The idea that people have stable, cardinal preferences is economic nonsense. Big supermarkets seemed amazing when all we had was small shops; small shops suddenly seemed magically convenient once we got used to big shops. Even vinyl records are cool again. For every trend, a counter-trend is waiting in the wings.
Recently, perhaps partly as a joke, someone at work recommended to a Brazilian colleague who had recently arrived in London that she should buy materials for her new flat at Argos. The woman returned scandalised, refusing to believe such a crazy retail concept could exist. Someone claimed to have seen her in the shop, gesticulating wildly, and pleading with the man behind the counter: ‘Please, meester, where is all ze stuff?’
Argos is a bizarre thing: the tuatara or duck-billed platypus of the retail world. It arose almost by accident as a chain of outlets for people to redeem their Green Shield Stamps. Only later, when he was on holiday in Greece (hence the name) did its boss have the idea of turning it into a chain of miniature department stores.

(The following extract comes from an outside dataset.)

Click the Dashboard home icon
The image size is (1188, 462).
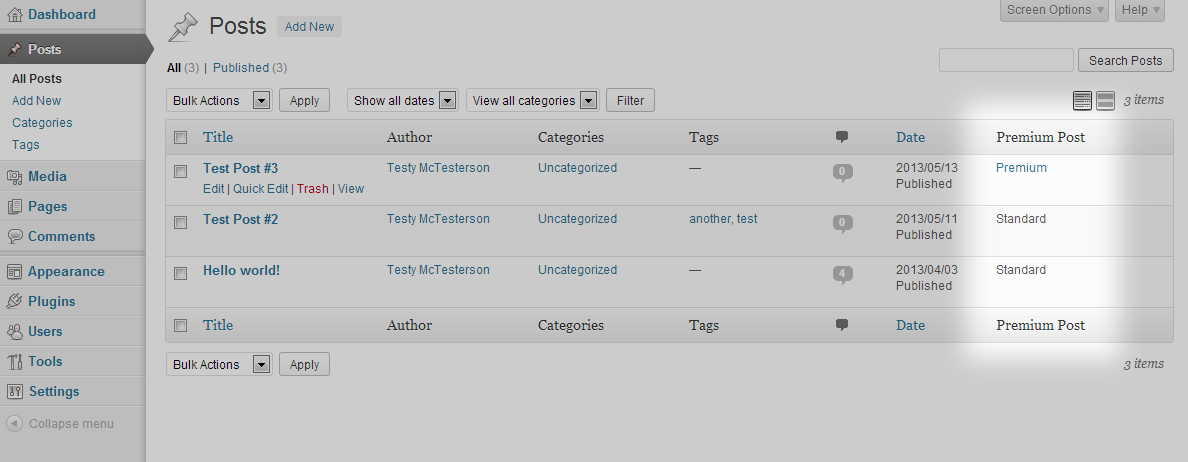(14, 14)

Now Sainsbury’s has bought the chain for £1.4 billion. Given my counter-trend theory, I think this is shrewd. Soon, I suspect, online shoppers will notice that the supposed convenience of having stuff delivered to your home is not very convenient at all, and the click-and-collect model accidentally pioneered by Argos will become the new normal. I rather hope so. Someone has to compete with Amazon, after all.